*Page text*:

|---|

- Region 1 DVD cover art
- Starring: James Gandolfini; Lorraine Bracco; Edie Falco; Michael Imperioli; Dominic Chianese; Steven Van Zandt; Tony Sirico; Robert Iler; Jamie-Lynn Sigler; Drea de Matteo; Aida Turturro; John Ventimiglia; Vincent Curatola; Steve Schirripa; Kathrine Narducci; Steve Buscemi;
- No. of episodes: 13

Release
- Original network: HBO
- Original release: March 7 – June 6, 2004

Season chronology
- ← Previous Season 4Next → Season 6

= The Sopranos season 5 =

Television show season

The fifth season of the American crime drama series The Sopranos aired on HBO from March 7 to June 6, 2004. The fifth season was released on DVD in region 1 on June 7, 2005.

The story of season five focuses on the return of two prominent members of the DiMeo family, Tony Blundetto and Feech La Manna, who are released from lengthy stays in prison and struggle to reintegrate themselves with the family and the life of crime. Several prominent members of the Lupertazzi family also return from prison, most notably Phil Leotardo. The subsequent power vacuum caused by the death of boss Carmine creates a growing rift between the New York and New Jersey crime families. Tony and Carmela adjust to their new lives and each other following their separation, which greatly affects their son A.J. Uncle Junior's mental health starts to deteriorate, and Adriana's guilt over her role as an FBI informant grows.

==Cast==
===Main cast===
- James Gandolfini as Tony Soprano, the De facto boss of the DiMeo crime family, whose relationships with his wife and cousins are becoming increasingly strained.
- Lorraine Bracco as Dr. Jennifer Melfi, Tony's therapist, whom he rekindles his romantic interest in.
- Edie Falco as Carmela Soprano, Tony's wife, who is trying to get a divorce from him but finds it difficult.
- Michael Imperioli as Christopher Moltisanti, a soldier and Tony's cousin by marriage, who struggles to keep his sobriety.
- Dominic Chianese as Corrado "Junior" Soprano, Jr., Tony's uncle and the official boss of the family, who is becoming increasingly detached from reality.
- Steven Van Zandt as Silvio Dante, Tony's loyal consigliere.
- Tony Sirico as Paulie "Walnuts" Gualtieri, a short-tempered capo of the Soprano/Gualtieri crew.

|---|

*Tasks*:
(a) In the Sopranos season 5 page, write out the part that opens with the words containing "- Edie Falco" and closes with "the Soprano/Gualtieri crew.", putting "advisor" in place of "consigliere".
(b) Condense the paragraph of the Sopranos season 5 page that begins "The story of season five focuses" into a short bulleted list of its main facts.
(c) According to the Sopranos season 5 page, on what date was the fifth season released on DVD in region 1?

|---|

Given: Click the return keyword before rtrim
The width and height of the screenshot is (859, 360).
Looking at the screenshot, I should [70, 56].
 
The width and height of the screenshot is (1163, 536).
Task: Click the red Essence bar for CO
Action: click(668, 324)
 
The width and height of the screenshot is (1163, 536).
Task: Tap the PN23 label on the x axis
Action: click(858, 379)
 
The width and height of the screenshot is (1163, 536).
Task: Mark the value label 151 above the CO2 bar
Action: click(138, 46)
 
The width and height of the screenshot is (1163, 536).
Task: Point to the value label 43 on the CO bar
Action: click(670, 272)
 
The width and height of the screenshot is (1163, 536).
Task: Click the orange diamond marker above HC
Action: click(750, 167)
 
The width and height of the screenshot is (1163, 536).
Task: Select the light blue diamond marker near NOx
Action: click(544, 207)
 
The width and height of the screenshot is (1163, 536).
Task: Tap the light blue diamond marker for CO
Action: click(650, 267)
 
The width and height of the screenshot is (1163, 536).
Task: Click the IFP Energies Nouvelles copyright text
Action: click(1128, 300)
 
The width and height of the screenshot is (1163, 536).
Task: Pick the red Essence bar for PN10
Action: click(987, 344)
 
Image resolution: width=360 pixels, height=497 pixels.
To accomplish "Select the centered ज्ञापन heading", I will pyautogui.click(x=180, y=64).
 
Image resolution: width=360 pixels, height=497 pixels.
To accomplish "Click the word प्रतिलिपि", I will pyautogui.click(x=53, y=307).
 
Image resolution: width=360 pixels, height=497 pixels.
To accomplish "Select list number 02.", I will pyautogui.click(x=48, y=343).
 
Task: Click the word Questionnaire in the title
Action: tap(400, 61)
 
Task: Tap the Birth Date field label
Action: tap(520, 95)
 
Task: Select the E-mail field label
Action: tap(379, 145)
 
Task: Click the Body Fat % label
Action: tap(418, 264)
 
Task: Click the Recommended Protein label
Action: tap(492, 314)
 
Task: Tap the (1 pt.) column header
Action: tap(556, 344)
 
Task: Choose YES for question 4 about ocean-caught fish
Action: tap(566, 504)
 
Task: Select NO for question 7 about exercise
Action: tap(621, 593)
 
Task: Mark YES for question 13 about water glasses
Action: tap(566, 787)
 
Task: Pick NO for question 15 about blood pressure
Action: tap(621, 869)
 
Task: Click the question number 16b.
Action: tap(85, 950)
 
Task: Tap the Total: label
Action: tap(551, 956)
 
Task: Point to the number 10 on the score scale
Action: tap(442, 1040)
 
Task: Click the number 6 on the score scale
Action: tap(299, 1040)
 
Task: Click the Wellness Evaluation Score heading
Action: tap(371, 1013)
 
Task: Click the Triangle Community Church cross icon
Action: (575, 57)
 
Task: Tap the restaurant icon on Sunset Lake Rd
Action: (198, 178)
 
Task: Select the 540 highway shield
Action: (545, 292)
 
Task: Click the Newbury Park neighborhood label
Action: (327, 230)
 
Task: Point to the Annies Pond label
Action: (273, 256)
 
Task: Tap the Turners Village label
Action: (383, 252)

|---|

*Answer list*:
(a)
- Edie Falco as Carmela Soprano, Tony's wife, who is trying to get a divorce from him but finds it difficult.
- Michael Imperioli as Christopher Moltisanti, a soldier and Tony's cousin by marriage, who struggles to keep his sobriety.
- Dominic Chianese as Corrado "Junior" Soprano, Jr., Tony's uncle and the official boss of the family, who is becoming increasingly detached from reality.
- Steven Van Zandt as Silvio Dante, Tony's loyal advisor.
- Tony Sirico as Paulie "Walnuts" Gualtieri, a short-tempered capo of the Soprano/Gualtieri crew.

(b)
- Tony Blundetto and Feech La Manna of the DiMeo family are released from long prison terms and struggle to reintegrate into the family and criminal life.
- Several Lupertazzi family members also return from prison, most notably Phil Leotardo.
- The power vacuum left by boss Carmine's death opens a growing rift between the New York and New Jersey crime families.
- Tony and Carmela adjust to their separation, which greatly affects their son A.J.
- Uncle Junior's mental health begins to deteriorate.
- Adriana's guilt over being an FBI informant grows.

(c) June 7, 2005.